▸ Problem to solve:
A single number is the answer here: how many lines below include "arrow"?

Saved entries
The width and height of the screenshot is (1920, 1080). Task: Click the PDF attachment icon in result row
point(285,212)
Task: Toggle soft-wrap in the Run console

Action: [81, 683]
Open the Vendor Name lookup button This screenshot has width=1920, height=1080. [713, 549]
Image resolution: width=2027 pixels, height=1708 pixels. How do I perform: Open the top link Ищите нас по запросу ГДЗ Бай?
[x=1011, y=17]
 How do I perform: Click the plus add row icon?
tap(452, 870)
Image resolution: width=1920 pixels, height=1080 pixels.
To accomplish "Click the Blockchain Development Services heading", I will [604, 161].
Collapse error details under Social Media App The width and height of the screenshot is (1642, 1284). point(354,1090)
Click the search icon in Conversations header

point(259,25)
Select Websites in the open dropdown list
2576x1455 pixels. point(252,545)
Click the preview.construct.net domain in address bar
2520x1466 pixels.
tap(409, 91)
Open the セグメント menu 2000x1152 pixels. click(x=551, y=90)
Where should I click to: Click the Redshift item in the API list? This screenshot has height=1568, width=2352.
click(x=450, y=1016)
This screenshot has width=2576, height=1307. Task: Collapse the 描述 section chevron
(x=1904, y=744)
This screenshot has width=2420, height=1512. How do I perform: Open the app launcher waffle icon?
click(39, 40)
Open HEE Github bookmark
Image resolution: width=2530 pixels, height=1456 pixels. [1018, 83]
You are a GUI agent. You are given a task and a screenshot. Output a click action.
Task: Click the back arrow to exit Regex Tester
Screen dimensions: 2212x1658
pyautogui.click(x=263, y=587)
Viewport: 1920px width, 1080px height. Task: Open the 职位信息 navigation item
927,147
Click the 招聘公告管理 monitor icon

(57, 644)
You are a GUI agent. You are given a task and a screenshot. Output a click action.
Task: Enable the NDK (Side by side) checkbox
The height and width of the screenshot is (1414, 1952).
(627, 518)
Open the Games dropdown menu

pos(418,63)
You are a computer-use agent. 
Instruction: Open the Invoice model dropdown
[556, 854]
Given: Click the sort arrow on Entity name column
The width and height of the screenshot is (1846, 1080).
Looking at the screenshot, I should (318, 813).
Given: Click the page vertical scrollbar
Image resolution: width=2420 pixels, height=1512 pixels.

▸ Result of the task:
2